Issaka Yaméogo : Oui, nous trouvons qu'elle est valable parce nous vivons la réalité. Aujourd’hui si vous prenez la RN3 qui mène jusqu'à la mine dans notre commune, vous verrez que l'accessibilité est devenue très problématique. En outre, la mine a fait des extensions, donc il y a une distance importante entre celle-ci et les zones de travaux, là où les employés travaillent. C'est dire qu’en réalité, avec la situation actuelle dans nos zones, le risque est grand qu'il y ait des actes de meurtre si vraiment la mine doit continuer à travailler. C'est vrai que nous voyons tout ce que nous perdons, mais il y va de la sécurité de nos frères employés dans la mine.
Radars Info Burkina : Est-ce que ce serait acceptable si le gouvernement décide de la fermeture des mines artisanales ?
Issaka Yaméogo : Aujourd'hui, c'est le gouvernement qui est le premier responsible en ce qui concerne la vie même de la Nation.
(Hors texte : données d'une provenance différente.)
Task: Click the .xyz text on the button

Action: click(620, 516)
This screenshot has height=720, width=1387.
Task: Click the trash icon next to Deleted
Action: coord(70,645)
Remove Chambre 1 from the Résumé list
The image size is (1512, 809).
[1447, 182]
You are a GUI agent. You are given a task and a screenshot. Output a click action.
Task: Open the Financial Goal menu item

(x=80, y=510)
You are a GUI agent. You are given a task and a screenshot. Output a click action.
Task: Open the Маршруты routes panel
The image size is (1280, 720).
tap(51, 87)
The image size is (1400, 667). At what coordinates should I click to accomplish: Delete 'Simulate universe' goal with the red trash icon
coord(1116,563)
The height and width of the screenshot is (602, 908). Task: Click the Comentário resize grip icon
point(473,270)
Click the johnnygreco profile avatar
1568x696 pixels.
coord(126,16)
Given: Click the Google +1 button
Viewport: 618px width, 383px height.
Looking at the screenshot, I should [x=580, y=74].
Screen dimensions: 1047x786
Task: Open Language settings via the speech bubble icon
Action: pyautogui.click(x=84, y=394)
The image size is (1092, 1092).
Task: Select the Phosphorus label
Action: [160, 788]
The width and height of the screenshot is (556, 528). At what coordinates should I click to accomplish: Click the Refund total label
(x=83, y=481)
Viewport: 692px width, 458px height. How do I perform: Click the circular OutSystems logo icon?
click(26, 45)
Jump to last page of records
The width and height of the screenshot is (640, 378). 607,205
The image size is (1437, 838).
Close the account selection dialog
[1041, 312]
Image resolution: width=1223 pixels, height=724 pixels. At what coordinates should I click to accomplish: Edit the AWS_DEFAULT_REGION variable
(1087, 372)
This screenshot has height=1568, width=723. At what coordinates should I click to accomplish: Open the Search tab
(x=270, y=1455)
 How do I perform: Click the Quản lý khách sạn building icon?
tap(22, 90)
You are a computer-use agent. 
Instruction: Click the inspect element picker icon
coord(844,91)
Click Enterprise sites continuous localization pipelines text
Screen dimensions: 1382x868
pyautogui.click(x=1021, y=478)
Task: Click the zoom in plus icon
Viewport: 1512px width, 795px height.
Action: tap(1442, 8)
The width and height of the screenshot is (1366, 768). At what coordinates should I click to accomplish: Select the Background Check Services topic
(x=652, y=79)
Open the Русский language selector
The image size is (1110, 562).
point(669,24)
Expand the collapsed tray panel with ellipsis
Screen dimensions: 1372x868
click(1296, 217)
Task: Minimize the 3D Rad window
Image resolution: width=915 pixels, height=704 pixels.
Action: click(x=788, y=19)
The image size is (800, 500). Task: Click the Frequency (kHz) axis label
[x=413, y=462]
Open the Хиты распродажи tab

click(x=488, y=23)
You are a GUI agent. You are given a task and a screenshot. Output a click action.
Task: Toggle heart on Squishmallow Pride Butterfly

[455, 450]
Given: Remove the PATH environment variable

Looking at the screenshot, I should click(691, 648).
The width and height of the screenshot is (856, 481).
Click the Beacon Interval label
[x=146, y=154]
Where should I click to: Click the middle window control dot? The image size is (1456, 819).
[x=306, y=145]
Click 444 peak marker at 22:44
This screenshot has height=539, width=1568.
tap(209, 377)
Dans cette lutte contre le terrorisme, si le gouvernement dans sa prise de mesures trouve qu'il est nécessaire que les sites d'orpaillage soient fermés, on n'a pas à protester. Néanmoins, il faut savoir qu'aujourd'hui il y a un nombre important de jeunes Burkinabè qui travaillent sur les sites d'orpaillage. Aujourd'hui, c'est vrai que les ressources d'exploitation industrielle génèrent des ressources directement à l'État au niveau des collectivités, mais il faut savoir aussi que l'exploitation artisanale aujourd'hui génère aussi des ressources directes, même s'il n'y a pas de retour des taxes auprès des collectivités, auprès de l'Etat, au niveau de la communauté ; ça contribue à la vie de ces jeunes. Aujourd’hui par exemple ma commune abrite un nombre important de jeunes qui sont sur les sites d'orpaillage. Nous pouvons dire que 75 à 80% des jeunes de ma commune sont des orpailleurs. Certes c'est à l'État de prendre des mesures pour aller à la fermeture si c'est nécessaire,mais il faut un certain niveau de grande réflexion et de prise de dispositions. Aujourd'hui, la question qu’on se pose est suivante : est-ce que nous avons les moyens de fermer ces sites? Où iront ces orpailleurs qui travaillent sur ces sites ? Aujourd'hui, beaucoup de PDI sont sur les sites d'orpaillage. Notre province compte aujourd'hui plus de 161 000 PDI réparties dans nos communes respectives. Et on a traversé une saison qui a été très lamentable. Aujourd'hui le sac de mil de 100 kg, dans ma commune, coûte plus de 40 000 F. Si on ferme ces sites d'orpaillage, où veut-on que ces jeunes et ces PDI aillent ? Quelles sont les dispositions qui seront prises ? Moi, je pense que c'est un mal nécessaire que nous devons soigner avec beaucoup beaucoup de précautions.